_WHAT IS BEING ASKED_. Could you copy every line of the data that contains the word "dropdown"?

_DATA TO USE_.
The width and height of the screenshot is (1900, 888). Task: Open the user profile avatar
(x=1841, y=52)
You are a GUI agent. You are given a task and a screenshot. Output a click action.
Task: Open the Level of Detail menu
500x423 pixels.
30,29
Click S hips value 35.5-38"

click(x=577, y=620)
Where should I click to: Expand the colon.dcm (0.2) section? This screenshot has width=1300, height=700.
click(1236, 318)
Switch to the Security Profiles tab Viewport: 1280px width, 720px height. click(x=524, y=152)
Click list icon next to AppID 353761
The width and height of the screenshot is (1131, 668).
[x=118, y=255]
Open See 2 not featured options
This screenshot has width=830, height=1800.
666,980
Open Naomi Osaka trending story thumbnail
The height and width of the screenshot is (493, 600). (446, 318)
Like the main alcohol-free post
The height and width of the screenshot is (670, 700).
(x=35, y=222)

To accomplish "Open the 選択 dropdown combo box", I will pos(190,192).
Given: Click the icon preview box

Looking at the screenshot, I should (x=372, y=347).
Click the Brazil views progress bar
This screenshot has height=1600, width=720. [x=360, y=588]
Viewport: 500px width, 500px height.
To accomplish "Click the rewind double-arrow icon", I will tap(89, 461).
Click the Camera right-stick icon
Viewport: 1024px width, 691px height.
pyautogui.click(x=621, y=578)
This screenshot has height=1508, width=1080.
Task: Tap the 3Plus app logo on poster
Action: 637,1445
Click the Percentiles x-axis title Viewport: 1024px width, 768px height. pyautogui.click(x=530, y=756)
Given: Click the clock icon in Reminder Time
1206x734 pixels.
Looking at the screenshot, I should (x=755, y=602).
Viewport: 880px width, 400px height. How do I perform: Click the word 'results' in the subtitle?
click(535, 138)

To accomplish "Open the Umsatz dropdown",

_OUTPUT OF THE TASK_.
To accomplish "Open the 選択 dropdown combo box", I will pos(190,192).
To accomplish "Open the Umsatz dropdown",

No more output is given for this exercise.